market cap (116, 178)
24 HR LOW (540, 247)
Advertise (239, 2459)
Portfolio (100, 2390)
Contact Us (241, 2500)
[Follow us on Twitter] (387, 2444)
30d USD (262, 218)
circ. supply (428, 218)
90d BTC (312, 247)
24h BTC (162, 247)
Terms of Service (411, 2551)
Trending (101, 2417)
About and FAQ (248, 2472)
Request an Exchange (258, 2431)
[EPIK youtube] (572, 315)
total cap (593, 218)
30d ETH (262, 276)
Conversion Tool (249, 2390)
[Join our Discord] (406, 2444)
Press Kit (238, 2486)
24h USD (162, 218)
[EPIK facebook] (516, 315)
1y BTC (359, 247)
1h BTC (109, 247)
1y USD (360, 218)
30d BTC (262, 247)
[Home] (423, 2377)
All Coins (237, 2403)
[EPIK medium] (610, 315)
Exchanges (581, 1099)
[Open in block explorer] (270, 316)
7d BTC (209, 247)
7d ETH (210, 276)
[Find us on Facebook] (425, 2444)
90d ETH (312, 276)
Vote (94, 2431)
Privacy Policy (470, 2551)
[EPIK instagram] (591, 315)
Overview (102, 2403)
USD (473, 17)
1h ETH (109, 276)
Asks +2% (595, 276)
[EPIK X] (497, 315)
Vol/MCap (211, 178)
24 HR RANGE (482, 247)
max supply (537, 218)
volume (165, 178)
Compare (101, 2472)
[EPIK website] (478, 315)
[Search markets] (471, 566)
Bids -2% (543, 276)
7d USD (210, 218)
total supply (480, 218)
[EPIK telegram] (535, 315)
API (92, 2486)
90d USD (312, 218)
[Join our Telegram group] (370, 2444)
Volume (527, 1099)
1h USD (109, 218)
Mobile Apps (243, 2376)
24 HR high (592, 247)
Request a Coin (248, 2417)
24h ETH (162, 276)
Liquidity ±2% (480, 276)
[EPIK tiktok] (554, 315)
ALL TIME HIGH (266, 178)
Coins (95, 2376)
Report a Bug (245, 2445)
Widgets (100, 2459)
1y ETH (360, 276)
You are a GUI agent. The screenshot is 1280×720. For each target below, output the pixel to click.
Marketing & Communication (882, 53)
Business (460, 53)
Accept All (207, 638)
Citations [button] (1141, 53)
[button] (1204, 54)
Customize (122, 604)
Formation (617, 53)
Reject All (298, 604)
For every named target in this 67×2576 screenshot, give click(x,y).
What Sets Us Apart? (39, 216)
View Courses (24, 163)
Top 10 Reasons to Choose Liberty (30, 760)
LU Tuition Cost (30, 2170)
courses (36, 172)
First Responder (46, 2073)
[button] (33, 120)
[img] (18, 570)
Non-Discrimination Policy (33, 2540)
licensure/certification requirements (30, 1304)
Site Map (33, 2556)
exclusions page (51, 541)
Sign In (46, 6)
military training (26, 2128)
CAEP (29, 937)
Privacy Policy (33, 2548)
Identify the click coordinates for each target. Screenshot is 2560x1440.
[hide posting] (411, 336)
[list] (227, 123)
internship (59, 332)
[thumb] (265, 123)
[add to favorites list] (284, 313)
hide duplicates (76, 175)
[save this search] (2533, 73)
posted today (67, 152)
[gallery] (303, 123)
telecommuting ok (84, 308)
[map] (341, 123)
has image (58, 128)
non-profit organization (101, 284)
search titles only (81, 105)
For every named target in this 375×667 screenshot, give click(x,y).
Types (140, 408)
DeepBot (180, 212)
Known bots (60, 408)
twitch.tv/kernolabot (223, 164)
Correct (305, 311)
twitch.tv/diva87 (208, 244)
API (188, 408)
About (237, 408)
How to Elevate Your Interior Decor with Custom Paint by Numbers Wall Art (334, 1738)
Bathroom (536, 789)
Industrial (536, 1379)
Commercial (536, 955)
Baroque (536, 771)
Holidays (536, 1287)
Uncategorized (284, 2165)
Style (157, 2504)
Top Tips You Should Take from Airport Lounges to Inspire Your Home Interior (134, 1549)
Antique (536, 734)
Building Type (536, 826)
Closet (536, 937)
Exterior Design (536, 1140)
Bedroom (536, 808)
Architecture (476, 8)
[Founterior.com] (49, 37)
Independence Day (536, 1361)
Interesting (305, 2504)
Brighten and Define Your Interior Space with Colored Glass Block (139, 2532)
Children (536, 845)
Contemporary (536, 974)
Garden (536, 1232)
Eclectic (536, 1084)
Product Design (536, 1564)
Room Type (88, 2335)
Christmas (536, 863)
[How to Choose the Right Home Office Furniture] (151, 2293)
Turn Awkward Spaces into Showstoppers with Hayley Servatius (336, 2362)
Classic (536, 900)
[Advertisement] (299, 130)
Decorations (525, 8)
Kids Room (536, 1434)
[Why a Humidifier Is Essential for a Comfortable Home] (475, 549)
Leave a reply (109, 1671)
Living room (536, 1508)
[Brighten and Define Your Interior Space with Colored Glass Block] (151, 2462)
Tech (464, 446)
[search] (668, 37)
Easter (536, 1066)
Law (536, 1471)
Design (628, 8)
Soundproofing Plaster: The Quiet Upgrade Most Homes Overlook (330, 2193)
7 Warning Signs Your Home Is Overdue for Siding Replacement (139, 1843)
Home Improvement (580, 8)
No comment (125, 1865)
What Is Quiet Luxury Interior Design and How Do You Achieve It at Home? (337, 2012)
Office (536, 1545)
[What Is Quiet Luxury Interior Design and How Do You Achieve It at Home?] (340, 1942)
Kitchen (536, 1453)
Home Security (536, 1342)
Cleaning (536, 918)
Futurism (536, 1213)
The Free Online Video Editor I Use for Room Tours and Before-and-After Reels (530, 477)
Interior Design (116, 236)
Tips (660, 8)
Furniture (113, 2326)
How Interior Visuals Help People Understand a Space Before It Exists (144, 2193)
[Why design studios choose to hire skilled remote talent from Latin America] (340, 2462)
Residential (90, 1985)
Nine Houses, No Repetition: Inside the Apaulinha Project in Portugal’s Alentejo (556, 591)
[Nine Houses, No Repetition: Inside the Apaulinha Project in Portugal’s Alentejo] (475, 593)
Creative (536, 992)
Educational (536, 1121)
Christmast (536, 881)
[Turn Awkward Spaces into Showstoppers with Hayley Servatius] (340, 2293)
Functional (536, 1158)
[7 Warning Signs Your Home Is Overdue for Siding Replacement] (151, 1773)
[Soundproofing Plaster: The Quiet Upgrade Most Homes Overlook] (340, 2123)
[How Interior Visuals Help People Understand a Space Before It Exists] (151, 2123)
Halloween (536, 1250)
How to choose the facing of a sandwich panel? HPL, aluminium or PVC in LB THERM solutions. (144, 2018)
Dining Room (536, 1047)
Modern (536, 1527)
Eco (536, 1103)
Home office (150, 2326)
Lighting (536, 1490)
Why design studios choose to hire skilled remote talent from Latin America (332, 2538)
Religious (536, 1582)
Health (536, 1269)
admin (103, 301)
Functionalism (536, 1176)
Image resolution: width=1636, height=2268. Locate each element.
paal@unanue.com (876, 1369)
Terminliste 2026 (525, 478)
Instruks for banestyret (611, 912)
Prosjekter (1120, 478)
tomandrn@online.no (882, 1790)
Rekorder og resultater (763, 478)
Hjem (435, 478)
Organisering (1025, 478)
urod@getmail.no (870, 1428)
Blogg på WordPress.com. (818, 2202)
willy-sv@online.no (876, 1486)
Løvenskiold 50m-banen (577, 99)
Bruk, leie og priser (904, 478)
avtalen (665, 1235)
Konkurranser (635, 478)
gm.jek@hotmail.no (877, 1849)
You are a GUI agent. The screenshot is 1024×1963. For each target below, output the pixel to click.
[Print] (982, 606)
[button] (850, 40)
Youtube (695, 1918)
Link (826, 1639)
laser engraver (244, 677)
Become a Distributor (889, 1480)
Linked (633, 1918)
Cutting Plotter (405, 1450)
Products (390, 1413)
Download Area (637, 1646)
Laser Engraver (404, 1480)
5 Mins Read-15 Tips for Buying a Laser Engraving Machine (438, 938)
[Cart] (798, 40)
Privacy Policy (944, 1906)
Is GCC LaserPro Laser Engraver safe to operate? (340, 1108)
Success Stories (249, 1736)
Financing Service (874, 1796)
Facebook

What needs to be done — In how many lines of the data does the word "pixel" appear? Respond with the number and nothing more.

Exercise output — 2